Ibeyi : sœurs complémentaires

Tom Peeters
© Agenda Magazine
25/02/2015
(© Flavien Prioreau)

La mort, la vie, la tradition, la famille : ce ne sont probablement pas les thèmes préférés des adolescentes. Mais les jumelles franco-cubaines Lisa-Kaindé et Naomi Díaz, alias Ibeyi, les emballent dans leur électro-spirituals très soul avec tellement de fraîcheur et d’inventivité qu’on n’en a jamais assez.

Les choses sont claires : ces deux jeunes filles de 19 ans sont des jumelles.
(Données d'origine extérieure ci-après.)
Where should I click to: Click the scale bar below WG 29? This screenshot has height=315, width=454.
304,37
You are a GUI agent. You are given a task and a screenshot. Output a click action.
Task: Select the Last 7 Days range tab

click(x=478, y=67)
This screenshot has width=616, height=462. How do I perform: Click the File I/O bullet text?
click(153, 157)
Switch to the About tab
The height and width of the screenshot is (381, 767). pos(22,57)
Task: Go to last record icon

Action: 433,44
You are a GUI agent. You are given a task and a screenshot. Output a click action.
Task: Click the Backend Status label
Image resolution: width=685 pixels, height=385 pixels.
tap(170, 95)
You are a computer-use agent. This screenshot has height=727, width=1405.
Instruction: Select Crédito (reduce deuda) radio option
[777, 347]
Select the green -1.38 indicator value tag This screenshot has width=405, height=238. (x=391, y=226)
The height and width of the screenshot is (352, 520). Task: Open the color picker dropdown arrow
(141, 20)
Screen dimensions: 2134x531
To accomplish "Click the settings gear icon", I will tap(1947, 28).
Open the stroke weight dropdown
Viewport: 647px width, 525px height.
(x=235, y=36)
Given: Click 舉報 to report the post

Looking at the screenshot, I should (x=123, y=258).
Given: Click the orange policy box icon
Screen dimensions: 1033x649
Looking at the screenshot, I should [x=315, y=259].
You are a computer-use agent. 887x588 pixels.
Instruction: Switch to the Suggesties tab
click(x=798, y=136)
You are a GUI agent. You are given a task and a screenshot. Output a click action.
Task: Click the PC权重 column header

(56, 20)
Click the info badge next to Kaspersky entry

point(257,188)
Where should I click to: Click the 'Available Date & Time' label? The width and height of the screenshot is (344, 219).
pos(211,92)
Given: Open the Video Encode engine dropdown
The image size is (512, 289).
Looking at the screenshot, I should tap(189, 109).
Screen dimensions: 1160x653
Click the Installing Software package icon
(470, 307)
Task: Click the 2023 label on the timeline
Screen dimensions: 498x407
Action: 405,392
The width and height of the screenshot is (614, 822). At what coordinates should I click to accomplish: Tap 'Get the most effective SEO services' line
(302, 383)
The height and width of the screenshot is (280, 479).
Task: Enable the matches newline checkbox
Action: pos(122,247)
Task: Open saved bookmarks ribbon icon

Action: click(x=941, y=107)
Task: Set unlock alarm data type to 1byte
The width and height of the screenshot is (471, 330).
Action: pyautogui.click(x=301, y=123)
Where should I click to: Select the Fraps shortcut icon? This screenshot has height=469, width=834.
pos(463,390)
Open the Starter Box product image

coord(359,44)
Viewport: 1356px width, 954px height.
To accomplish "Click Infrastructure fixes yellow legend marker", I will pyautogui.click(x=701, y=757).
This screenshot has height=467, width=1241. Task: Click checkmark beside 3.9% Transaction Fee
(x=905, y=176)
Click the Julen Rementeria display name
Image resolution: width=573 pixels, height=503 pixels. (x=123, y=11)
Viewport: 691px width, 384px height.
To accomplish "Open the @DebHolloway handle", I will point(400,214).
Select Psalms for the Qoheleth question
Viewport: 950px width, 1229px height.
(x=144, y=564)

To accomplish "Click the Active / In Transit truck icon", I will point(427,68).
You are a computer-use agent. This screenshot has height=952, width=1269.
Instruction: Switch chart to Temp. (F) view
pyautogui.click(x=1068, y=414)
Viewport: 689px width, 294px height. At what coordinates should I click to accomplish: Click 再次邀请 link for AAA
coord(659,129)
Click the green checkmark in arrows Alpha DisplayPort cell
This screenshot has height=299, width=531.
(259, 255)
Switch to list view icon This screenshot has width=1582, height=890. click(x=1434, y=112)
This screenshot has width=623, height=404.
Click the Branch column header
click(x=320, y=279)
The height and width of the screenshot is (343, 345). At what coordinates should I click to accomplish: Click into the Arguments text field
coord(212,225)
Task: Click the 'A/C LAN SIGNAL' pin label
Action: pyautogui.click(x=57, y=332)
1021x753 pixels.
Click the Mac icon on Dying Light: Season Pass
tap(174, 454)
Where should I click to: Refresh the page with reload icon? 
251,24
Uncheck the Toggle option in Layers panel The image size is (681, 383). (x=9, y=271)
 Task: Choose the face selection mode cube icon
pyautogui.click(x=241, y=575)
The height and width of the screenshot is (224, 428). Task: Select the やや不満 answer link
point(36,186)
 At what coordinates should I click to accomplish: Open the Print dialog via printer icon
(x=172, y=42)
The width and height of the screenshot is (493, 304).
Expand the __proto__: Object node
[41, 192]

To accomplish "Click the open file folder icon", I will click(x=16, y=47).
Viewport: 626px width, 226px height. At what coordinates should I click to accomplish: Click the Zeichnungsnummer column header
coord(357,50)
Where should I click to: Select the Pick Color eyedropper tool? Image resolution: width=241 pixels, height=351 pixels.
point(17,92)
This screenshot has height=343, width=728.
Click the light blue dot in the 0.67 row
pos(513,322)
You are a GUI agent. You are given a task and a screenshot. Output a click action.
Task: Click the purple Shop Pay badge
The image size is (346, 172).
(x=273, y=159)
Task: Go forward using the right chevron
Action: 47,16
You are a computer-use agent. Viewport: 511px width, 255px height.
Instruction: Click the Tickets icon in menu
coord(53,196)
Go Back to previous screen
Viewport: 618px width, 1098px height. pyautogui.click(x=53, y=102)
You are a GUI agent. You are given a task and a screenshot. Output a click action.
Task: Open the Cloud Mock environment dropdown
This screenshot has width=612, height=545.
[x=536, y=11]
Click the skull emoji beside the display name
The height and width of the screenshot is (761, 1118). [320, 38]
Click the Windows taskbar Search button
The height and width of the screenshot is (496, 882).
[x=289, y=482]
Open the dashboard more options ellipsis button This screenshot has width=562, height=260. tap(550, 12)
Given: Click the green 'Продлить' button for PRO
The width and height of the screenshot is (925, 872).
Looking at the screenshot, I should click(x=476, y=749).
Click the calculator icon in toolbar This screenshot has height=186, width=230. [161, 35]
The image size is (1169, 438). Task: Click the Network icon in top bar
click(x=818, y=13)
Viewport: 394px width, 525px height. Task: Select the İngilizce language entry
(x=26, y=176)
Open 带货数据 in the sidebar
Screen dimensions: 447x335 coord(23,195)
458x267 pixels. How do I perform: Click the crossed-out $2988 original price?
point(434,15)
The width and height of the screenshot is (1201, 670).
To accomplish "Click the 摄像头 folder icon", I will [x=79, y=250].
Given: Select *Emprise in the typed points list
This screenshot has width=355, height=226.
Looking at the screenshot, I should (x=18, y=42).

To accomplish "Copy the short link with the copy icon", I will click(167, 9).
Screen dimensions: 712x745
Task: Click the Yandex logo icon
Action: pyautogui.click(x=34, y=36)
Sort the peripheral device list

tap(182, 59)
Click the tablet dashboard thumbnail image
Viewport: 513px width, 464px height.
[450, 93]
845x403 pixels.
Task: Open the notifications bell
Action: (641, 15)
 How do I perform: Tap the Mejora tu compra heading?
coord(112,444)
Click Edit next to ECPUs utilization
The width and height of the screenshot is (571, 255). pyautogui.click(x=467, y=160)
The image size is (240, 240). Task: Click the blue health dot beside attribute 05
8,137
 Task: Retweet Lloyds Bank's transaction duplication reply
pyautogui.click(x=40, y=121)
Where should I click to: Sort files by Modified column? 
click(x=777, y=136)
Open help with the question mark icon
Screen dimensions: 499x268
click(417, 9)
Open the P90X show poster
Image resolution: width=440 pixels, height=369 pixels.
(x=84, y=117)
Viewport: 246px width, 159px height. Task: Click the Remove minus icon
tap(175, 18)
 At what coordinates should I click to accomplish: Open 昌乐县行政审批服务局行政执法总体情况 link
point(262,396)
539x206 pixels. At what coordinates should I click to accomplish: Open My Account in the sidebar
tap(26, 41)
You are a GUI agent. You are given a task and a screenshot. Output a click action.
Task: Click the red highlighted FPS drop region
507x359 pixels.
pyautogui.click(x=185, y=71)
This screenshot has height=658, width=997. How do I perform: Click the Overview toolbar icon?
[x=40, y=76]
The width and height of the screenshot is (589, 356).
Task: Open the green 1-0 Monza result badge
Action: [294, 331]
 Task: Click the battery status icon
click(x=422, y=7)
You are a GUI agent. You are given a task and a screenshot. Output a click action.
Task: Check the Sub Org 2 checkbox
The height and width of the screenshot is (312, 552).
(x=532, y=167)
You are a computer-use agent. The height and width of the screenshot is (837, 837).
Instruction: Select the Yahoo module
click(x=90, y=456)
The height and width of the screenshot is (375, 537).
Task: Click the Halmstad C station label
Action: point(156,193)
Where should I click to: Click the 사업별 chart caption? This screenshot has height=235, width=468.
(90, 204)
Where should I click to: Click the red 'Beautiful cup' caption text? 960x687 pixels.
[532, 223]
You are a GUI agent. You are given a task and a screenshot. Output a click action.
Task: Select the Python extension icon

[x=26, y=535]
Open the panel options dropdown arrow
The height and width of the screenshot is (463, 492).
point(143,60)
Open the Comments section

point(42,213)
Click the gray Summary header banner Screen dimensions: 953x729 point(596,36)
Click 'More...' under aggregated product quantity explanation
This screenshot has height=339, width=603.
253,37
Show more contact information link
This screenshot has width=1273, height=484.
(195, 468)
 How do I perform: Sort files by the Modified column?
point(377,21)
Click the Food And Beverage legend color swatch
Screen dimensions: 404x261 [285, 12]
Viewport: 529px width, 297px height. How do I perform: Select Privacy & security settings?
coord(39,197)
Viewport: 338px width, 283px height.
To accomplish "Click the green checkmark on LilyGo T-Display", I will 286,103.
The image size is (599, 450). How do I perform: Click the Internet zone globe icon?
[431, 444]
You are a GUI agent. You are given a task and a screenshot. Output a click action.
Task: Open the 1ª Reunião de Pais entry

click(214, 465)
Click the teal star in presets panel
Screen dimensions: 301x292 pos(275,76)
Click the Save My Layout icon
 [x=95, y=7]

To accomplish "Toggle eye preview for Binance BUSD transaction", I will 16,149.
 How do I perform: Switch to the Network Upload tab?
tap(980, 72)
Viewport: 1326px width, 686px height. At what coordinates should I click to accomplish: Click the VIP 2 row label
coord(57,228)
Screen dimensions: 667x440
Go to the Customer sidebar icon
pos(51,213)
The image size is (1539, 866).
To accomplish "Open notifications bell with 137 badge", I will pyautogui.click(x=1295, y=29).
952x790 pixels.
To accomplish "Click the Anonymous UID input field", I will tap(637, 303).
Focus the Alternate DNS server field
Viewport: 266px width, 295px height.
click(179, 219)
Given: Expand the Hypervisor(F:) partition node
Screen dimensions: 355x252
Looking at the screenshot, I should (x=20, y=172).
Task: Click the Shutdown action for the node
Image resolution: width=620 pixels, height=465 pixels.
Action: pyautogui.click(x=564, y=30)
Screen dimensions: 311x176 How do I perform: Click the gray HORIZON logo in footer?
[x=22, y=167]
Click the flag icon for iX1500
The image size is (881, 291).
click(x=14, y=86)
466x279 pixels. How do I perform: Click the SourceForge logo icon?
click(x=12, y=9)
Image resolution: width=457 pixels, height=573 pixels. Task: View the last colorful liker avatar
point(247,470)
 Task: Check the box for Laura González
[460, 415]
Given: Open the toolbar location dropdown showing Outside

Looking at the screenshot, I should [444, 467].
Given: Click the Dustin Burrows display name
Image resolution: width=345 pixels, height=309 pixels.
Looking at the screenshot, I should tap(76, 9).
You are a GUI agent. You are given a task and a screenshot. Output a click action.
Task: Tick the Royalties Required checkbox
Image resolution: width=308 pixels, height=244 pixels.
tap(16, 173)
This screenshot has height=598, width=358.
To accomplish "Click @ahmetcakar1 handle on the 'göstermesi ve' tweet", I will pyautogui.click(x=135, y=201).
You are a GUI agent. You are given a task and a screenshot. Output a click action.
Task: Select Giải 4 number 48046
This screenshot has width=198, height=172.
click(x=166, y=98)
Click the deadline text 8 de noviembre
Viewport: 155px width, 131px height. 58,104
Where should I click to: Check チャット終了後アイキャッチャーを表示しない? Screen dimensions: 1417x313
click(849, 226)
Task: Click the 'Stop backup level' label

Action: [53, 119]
Non seulement Ibeyi signifie « jumelles » en yoruba, la langue africaine qu’elles mettent à l’honneur dans leur musique, mais elles se complètent aussi joyeusement les phrases et les pensées l’une de l’autre. Pourtant, leurs caractères semblent diamétralement opposés. Naomi (à droite), qui prend en charge les rythmes, la production et la seconde voix, est la plus intuitive des deux. Son amour du hip-hop et de l’elektronika contraste avec le faible que Lisa-Kaindé, chanteuse et compositrice, plus rationnelle et plus posée, a pour la soul et le jazz des origines. Ensemble, elles plongent sur leur premier album dans les secrets de la culture yoruba que leur a transmis pendant leur jeunesse à Paris leur mère vénézuélienne, qui les accompagne aujourd’hui en tant que manager. « Elle chantait les chansons qui ont traversé l’océan il y a plusieurs siècles avec les esclaves qu’on transportait du Nigeria et du Bénin vers Cuba », explique Lisa-Kaindé. Encore plus que leur célèbre père, Miguel « Anga » Díaz, conguero acclamé notamment au sein du Buena Vista Social Club, c’est elle qui a jalonné la vie de ses filles. « Nous avions 11 ans lorsque papa est subitement décédé d’une crise cardiaque », dit Naomi. « Heureusement, dès nos 2 ans, maman nous a toujours emmenées à ses concerts. Je nous vois encore assises dans la poussette au milieu des mélomanes. Ce sont de beaux souvenirs ».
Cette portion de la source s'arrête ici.